> _PAGE EXCERPT_:
=-=-=

Modelling is typically characterised as an iterative process with development of proposals and subsequent testing against the specified requirements. In the beginning, the proposals are made as sketches and analysis is made rather roughly. As the proposals become more concrete and detailed, testing should be performed as more exact analysis and here new opportunities with computer-based modelling tools have become available.
Such tools have become more useful and with an increasing number of functionalities.
Often, the modelling tools dictate certain modelling methodologies with a number of limitations. However, modelling can be performed in many ways and can have different meanings. The emphasis can be set on many subjects, decisions can be sequenced in many ways and resources can be allocated variously.
In appendix A, a short description of key concepts and issues about systems and system modelling is given as a basis for the following sections. These fundamental issues are applied to building modelling and addressed more specifically. Especially, it is clarified, how abstraction can be used to manage the complexity of modelling and what is included in building modelling on multiple levels of abstraction.
2.1 System Modelling Applied to Building Modelling
As stated about system modelling, it is important to distinguish between analytic modelling and synthetic modelling and thereby between analytic models and synthetic models. Building modelling, as it is introduced previously, is therefore regarded as synthetic modelling and the result is a synthetic model, which serves as a foundation for the construction work.
However, analytic modelling is often performed in order to establish an important basis for developing such models.

=-=-=

> _Records from a collection_:
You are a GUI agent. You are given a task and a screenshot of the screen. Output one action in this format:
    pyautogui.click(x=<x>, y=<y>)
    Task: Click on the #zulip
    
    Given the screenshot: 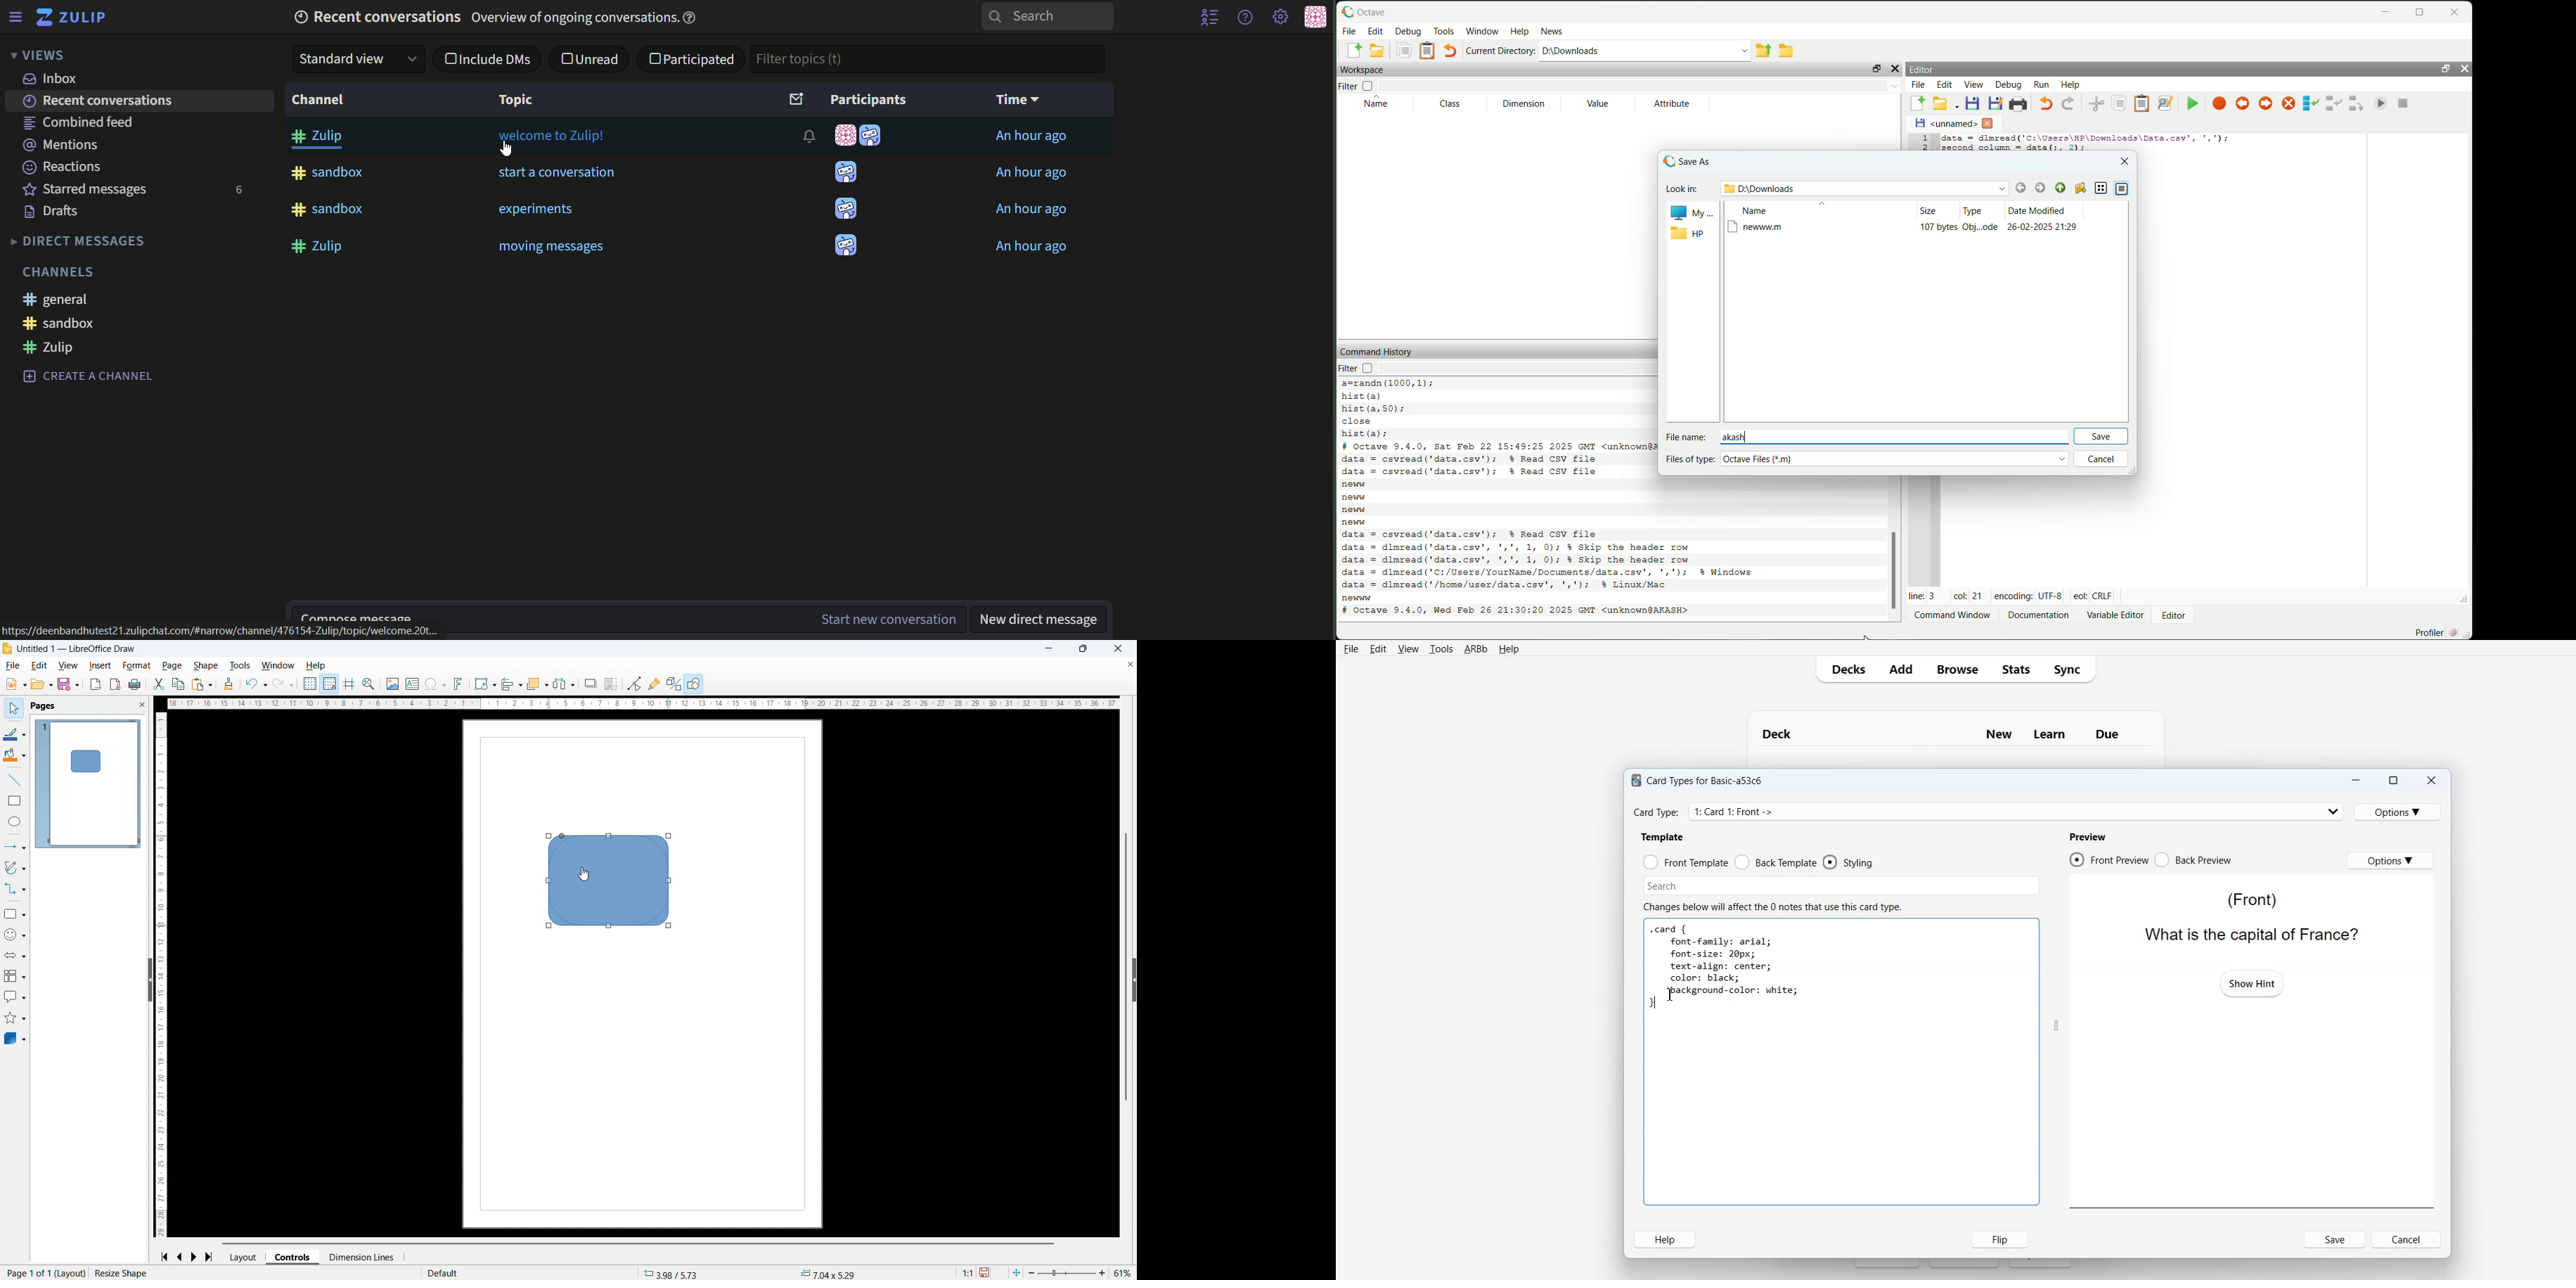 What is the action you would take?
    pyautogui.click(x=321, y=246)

=-=-=

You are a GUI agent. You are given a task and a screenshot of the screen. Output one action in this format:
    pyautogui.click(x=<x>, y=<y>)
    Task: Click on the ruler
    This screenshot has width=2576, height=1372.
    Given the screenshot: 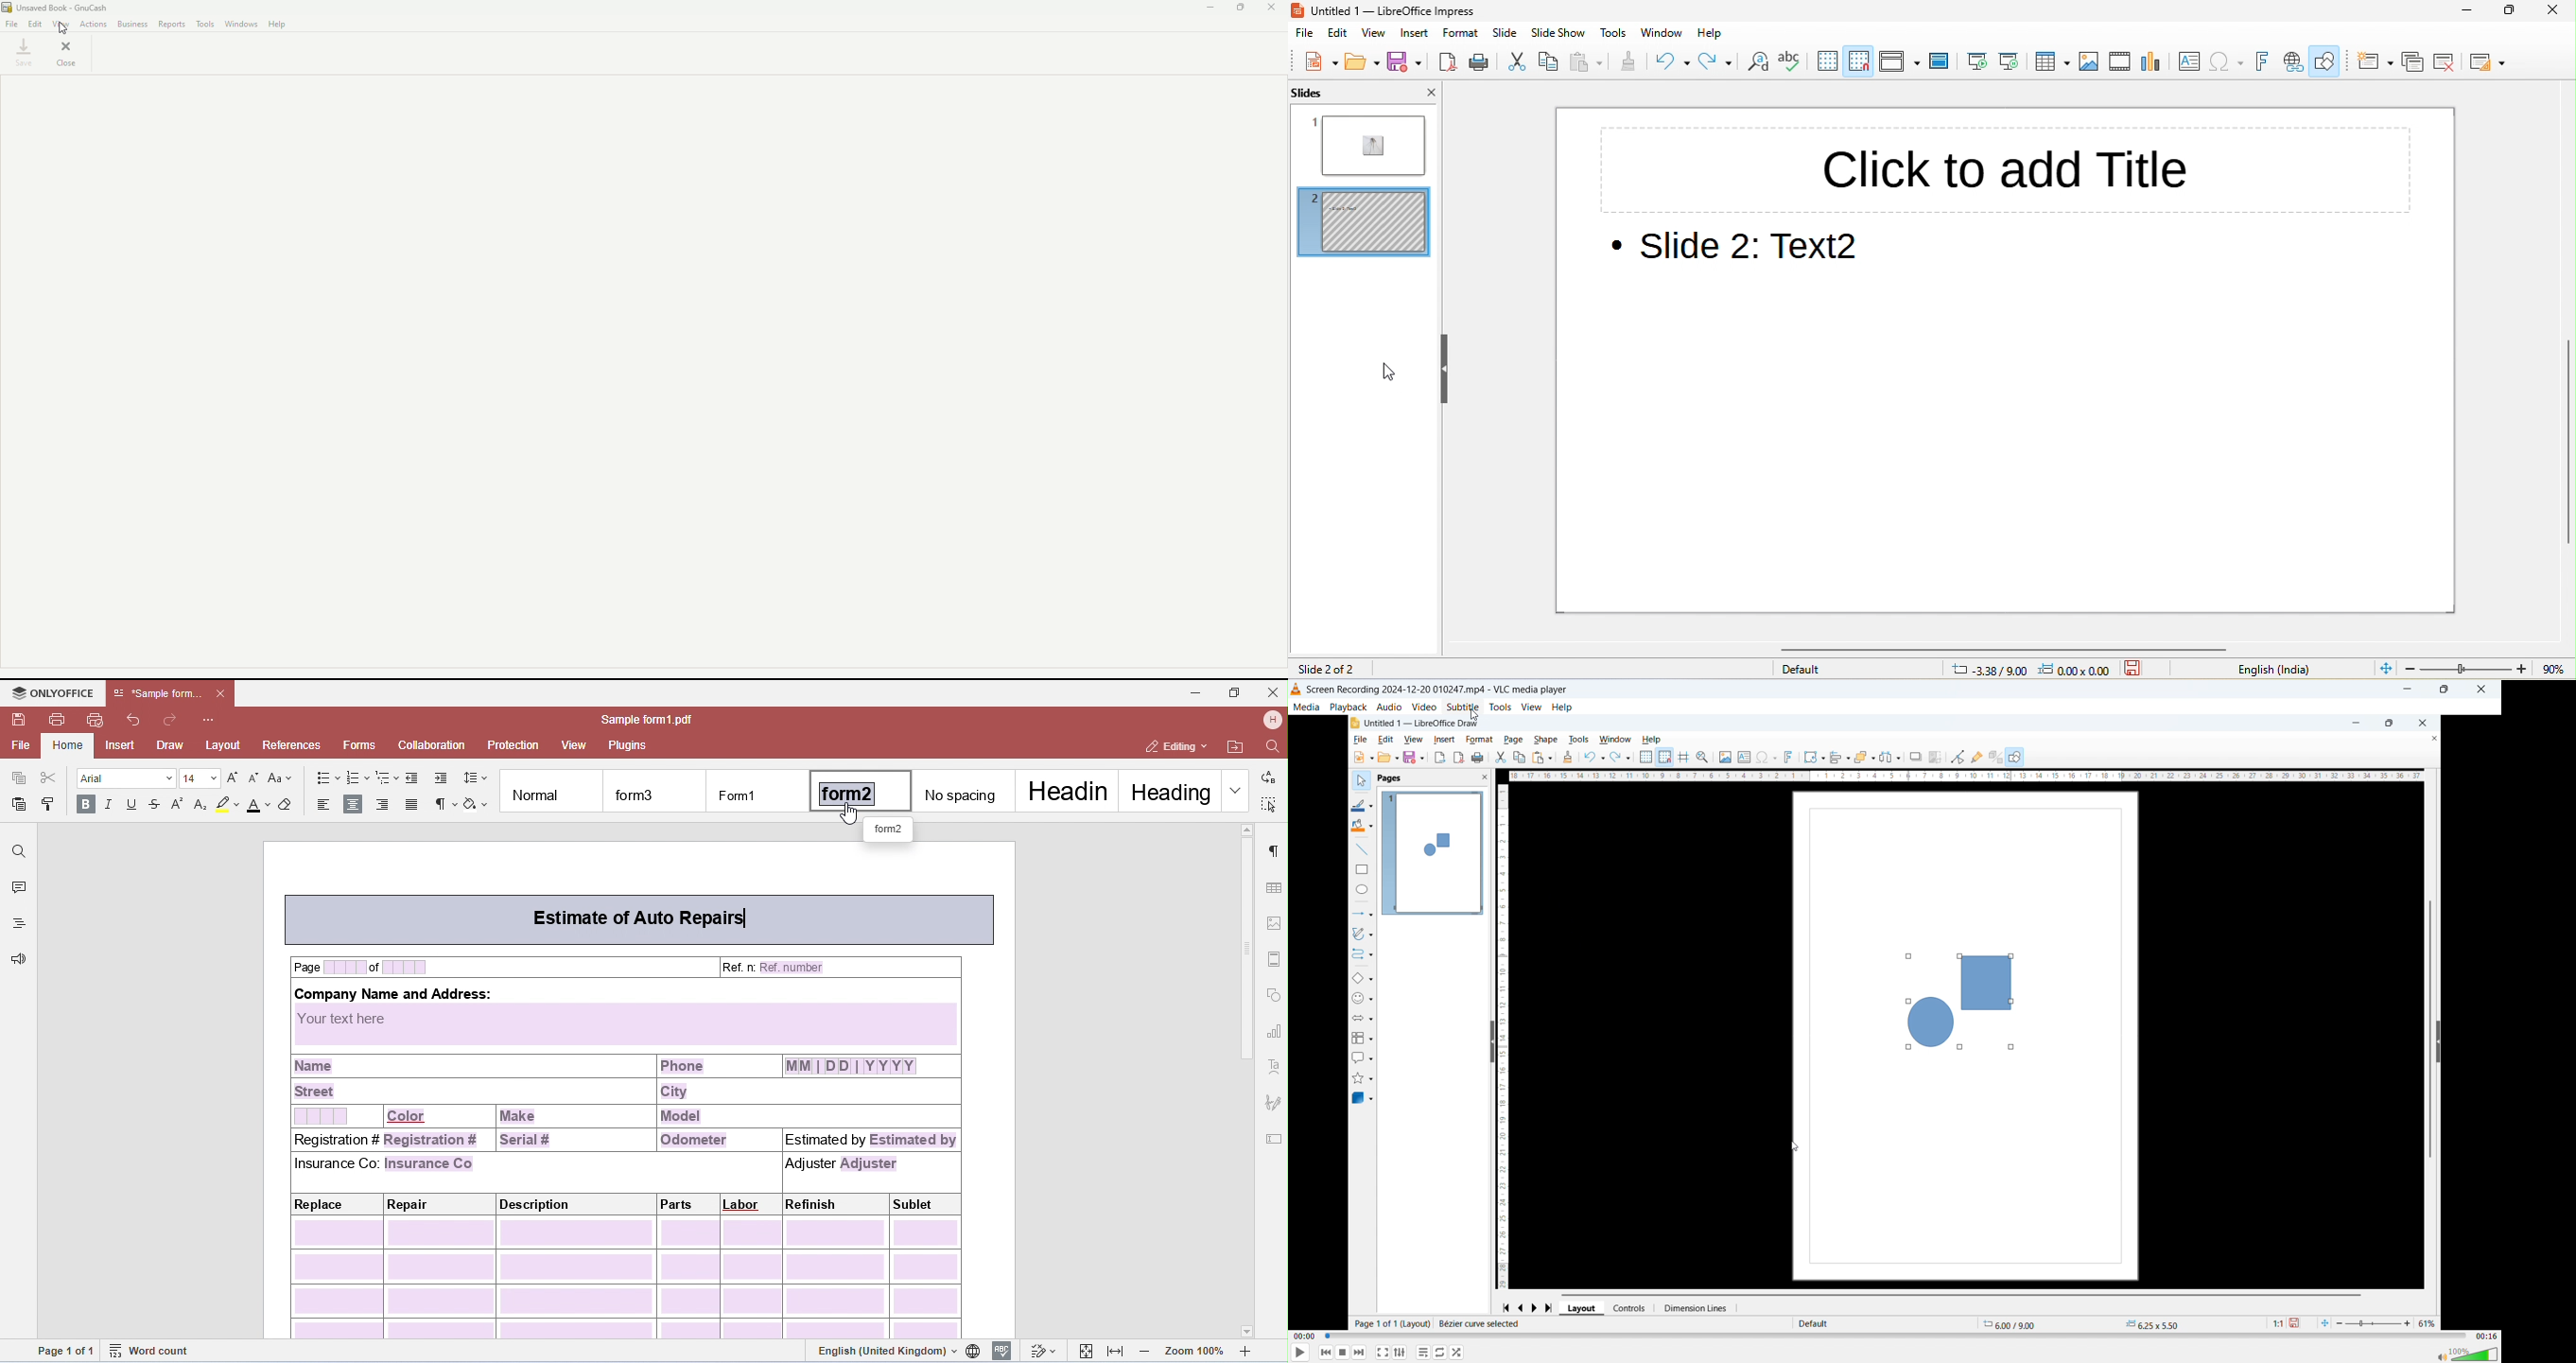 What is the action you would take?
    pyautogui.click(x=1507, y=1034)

=-=-=

> _TASK_:
In the text on system and building modeling, what is the result of building modeling?

> _RESULT BELOW_:
A synthetic model, which serves as a foundation for the construction work.